→ **Prompt**:
Reproduce only this range: the line holding "[Visit us on Twitter] (859, 2092)" through the last line of the data below, both included, exactly, with no pictures.

→ **Material to process**:

*** Block opens ***

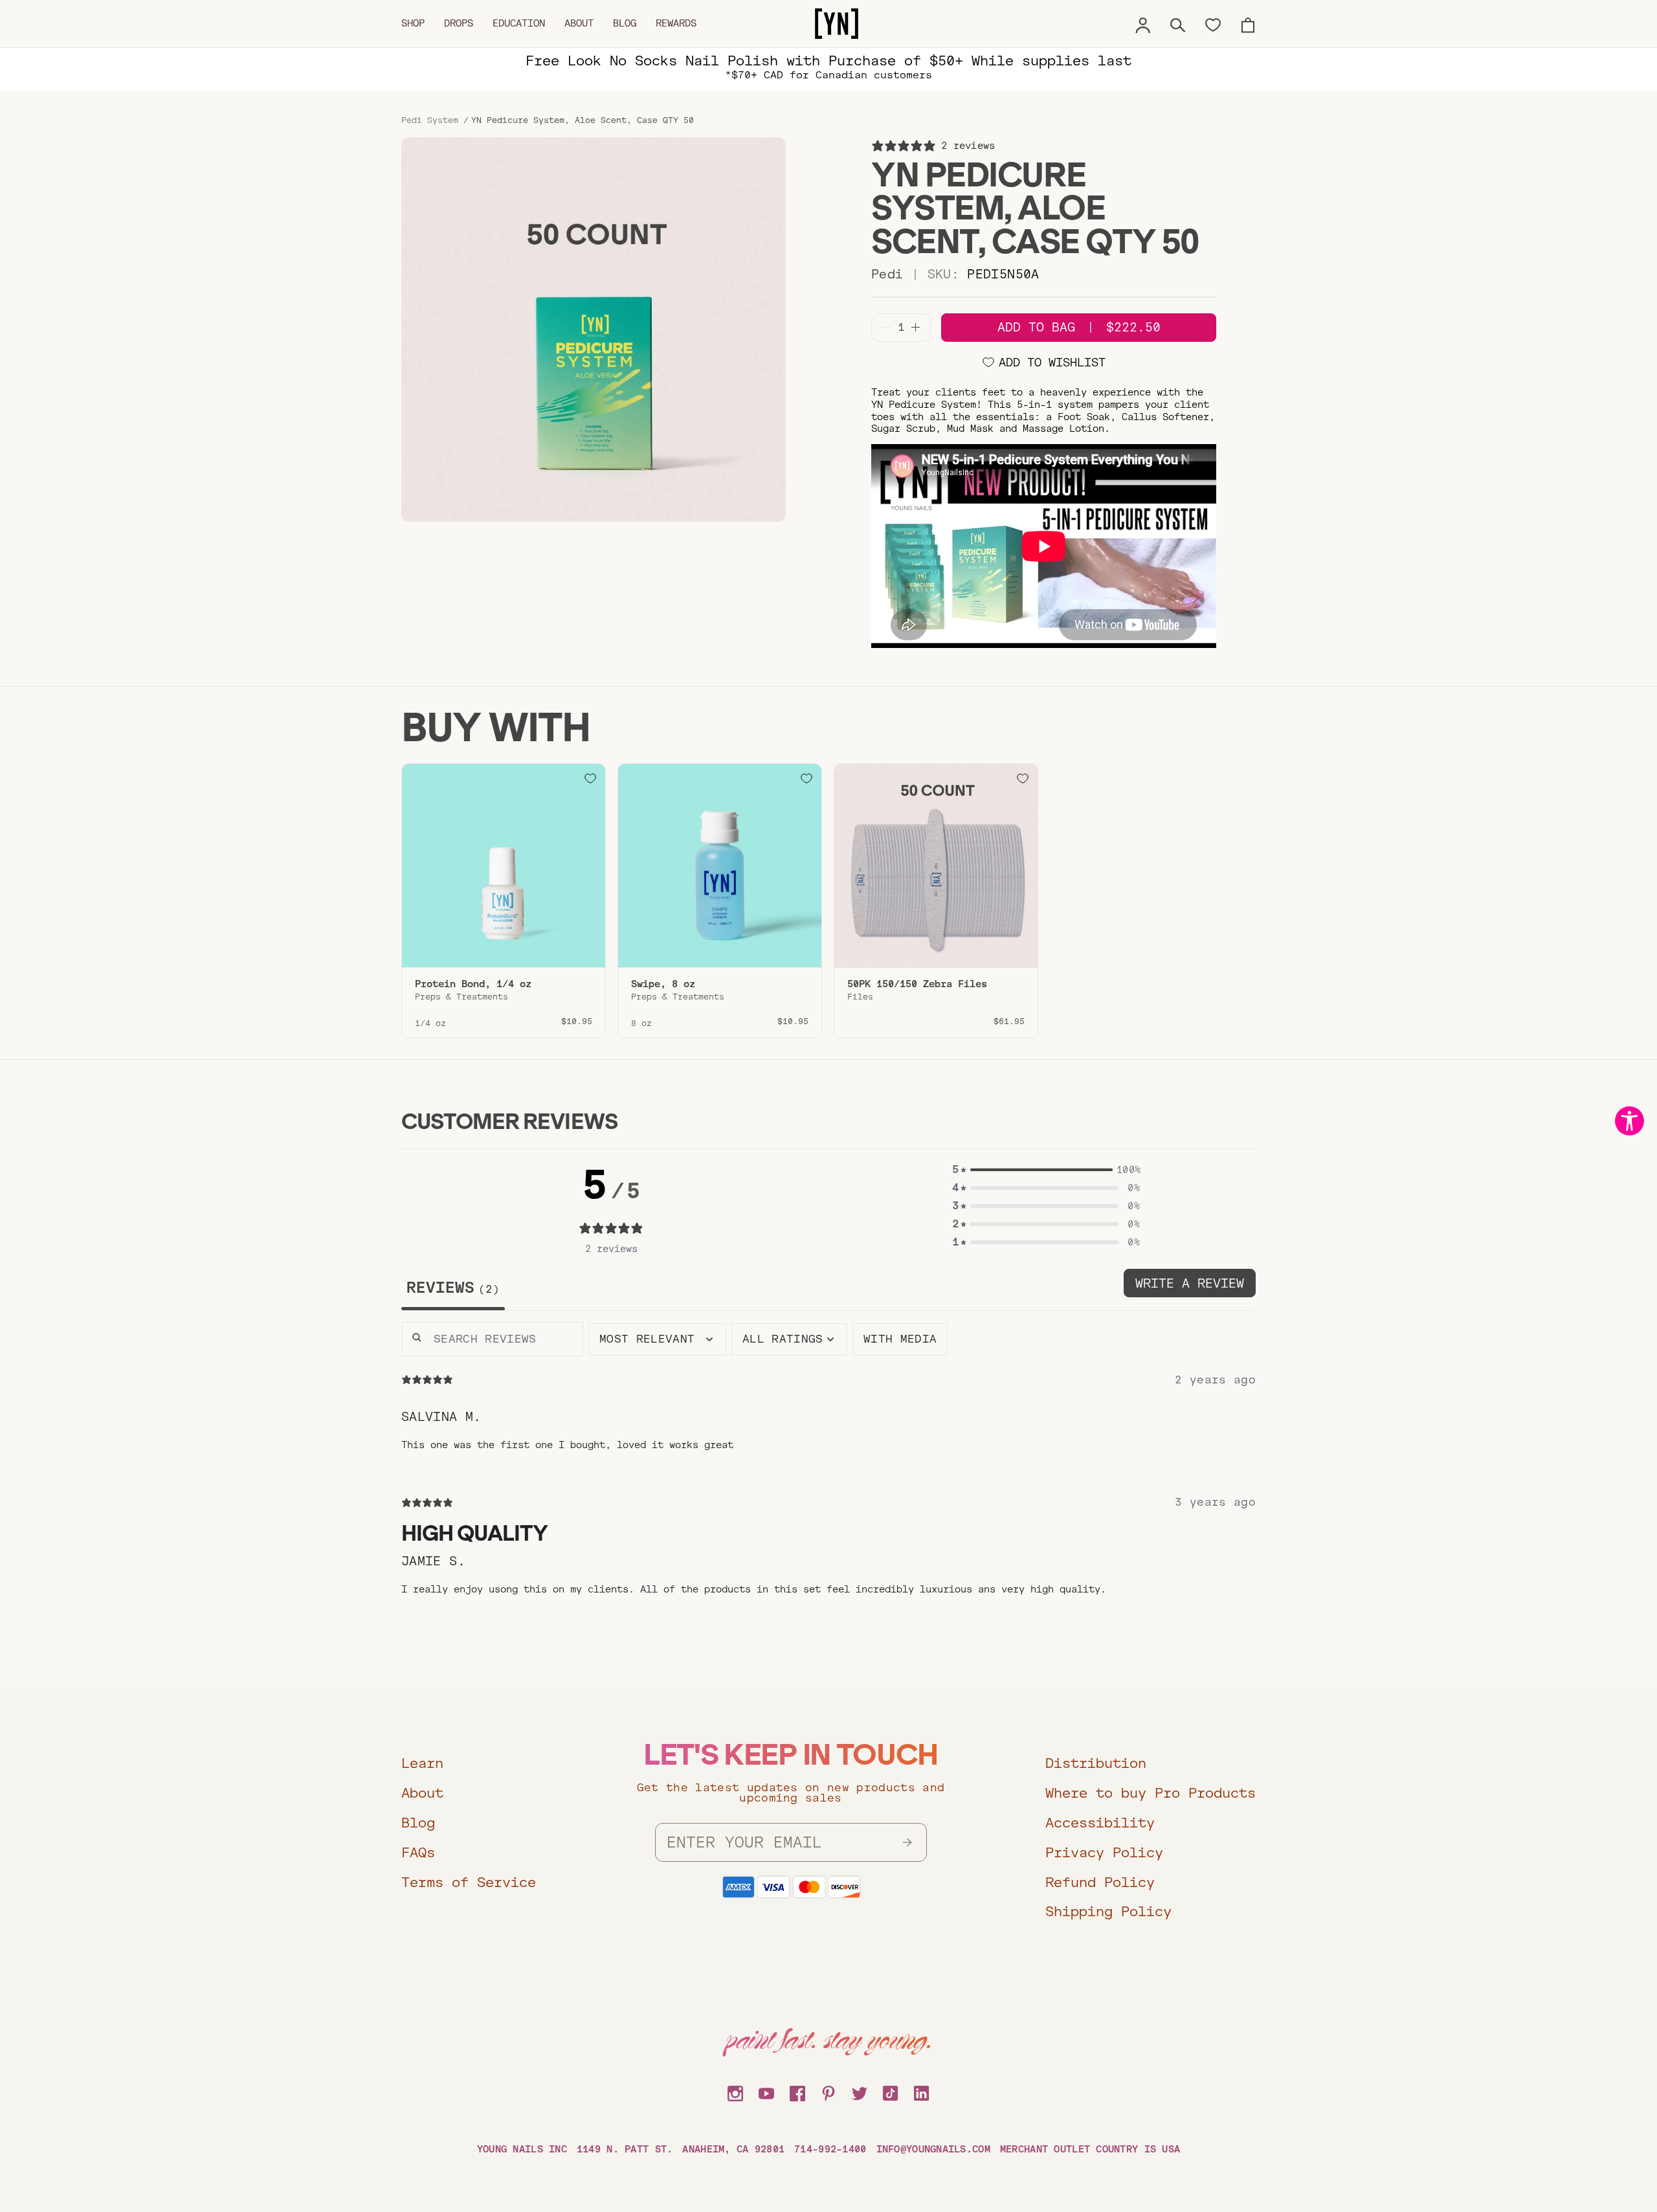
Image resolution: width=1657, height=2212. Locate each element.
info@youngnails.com (933, 2149)
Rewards (676, 23)
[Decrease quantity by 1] (886, 327)
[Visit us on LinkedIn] (921, 2092)
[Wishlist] (1213, 24)
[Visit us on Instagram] (735, 2092)
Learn (422, 1763)
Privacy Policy (1104, 1852)
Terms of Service (468, 1882)
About (579, 23)
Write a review (1189, 1283)
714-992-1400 (830, 2149)
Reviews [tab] (449, 1287)
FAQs (418, 1852)
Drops (458, 23)
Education (519, 23)
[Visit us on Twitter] (859, 2092)
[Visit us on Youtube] (766, 2092)
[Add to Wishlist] (590, 778)
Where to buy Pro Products (1150, 1792)
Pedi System (429, 120)
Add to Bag (1079, 327)
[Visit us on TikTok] (890, 2092)
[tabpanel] (828, 1479)
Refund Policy (1100, 1882)
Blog (624, 23)
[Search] (1178, 23)
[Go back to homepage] (836, 23)
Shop (413, 23)
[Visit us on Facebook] (797, 2092)
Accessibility (1100, 1822)
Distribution (1095, 1763)
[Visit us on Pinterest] (828, 2092)
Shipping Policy (1108, 1911)
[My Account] (1143, 23)
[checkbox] (900, 1339)
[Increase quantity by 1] (915, 327)
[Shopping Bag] (1248, 23)
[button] (1046, 1170)
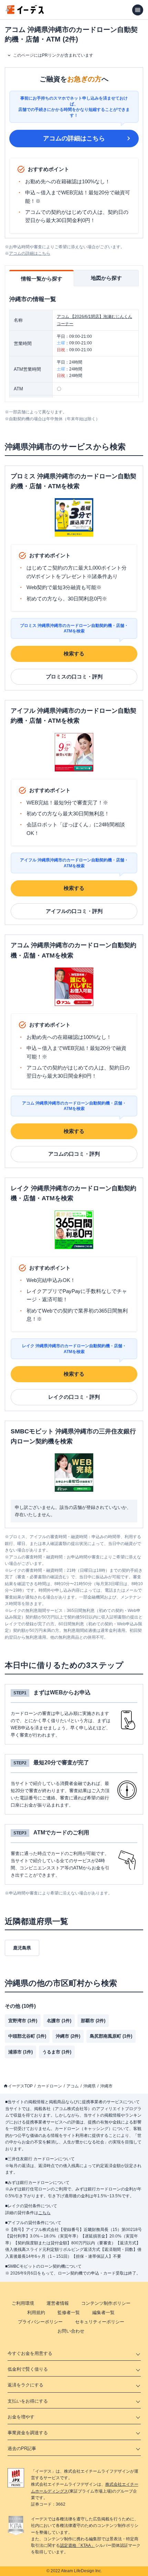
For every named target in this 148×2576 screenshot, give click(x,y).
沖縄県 (89, 2086)
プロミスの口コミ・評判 (74, 676)
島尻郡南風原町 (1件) (111, 2036)
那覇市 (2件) (93, 2020)
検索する (74, 653)
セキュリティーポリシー (99, 2321)
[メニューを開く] (137, 9)
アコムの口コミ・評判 (74, 1154)
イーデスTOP (20, 2086)
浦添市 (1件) (20, 2051)
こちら (44, 2212)
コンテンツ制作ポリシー (105, 2303)
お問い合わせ (70, 2331)
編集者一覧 (103, 2312)
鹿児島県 (22, 1947)
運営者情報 (57, 2303)
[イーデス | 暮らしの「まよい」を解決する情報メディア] (25, 12)
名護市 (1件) (59, 2020)
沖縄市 (106, 2086)
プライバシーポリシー (40, 2321)
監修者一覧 (68, 2312)
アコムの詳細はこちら (74, 138)
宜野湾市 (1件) (22, 2020)
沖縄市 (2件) (68, 2036)
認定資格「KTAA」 (77, 2545)
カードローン (49, 2086)
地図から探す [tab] (106, 278)
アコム (72, 2086)
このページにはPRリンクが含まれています (53, 55)
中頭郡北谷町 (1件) (27, 2036)
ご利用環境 (23, 2303)
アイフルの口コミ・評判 (74, 911)
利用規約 (36, 2312)
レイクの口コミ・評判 (74, 1397)
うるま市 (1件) (56, 2051)
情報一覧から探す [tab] (41, 279)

*** Block closes ***

→ **Response to this exercise**:
[Visit us on Twitter] (859, 2092)
[Visit us on Youtube] (766, 2092)
[Add to Wishlist] (590, 778)
Where to buy Pro Products (1150, 1792)
Pedi System (429, 120)
Add to Bag (1079, 327)
[Visit us on TikTok] (890, 2092)
[tabpanel] (828, 1479)
Refund Policy (1100, 1882)
Blog (624, 23)
[Search] (1178, 23)
[Go back to homepage] (836, 23)
Shop (413, 23)
[Visit us on Facebook] (797, 2092)
Accessibility (1100, 1822)
Distribution (1095, 1763)
[Visit us on Pinterest] (828, 2092)
Shipping Policy (1108, 1911)
[My Account] (1143, 23)
[checkbox] (900, 1339)
[Increase quantity by 1] (915, 327)
[Shopping Bag] (1248, 23)
[button] (1046, 1170)
For every named target in this 148×2576 screenshot, give click(x,y).
沖縄県 (89, 2086)
プロミスの口コミ・評判 (74, 676)
島尻郡南風原町 (1件) (111, 2036)
那覇市 (2件) (93, 2020)
検索する (74, 653)
セキュリティーポリシー (99, 2321)
[メニューを開く] (137, 9)
アコムの口コミ・評判 (74, 1154)
イーデスTOP (20, 2086)
浦添市 (1件) (20, 2051)
こちら (44, 2212)
コンテンツ制作ポリシー (105, 2303)
お問い合わせ (70, 2331)
編集者一覧 (103, 2312)
鹿児島県 (22, 1947)
運営者情報 (57, 2303)
[イーデス | 暮らしの「まよい」を解決する情報メディア] (25, 12)
名護市 (1件) (59, 2020)
沖縄市 (106, 2086)
プライバシーポリシー (40, 2321)
監修者一覧 (68, 2312)
アコムの詳細はこちら (74, 138)
宜野湾市 (1件) (22, 2020)
沖縄市 (2件) (68, 2036)
認定資格「KTAA」 (77, 2545)
カードローン (49, 2086)
地図から探す [tab] (106, 278)
アコム (72, 2086)
このページにはPRリンクが含まれています (53, 55)
中頭郡北谷町 (1件) (27, 2036)
ご利用環境 (23, 2303)
アイフルの口コミ・評判 (74, 911)
利用規約 (36, 2312)
レイクの口コミ・評判 (74, 1397)
うるま市 (1件) (56, 2051)
情報一覧から探す [tab] (41, 279)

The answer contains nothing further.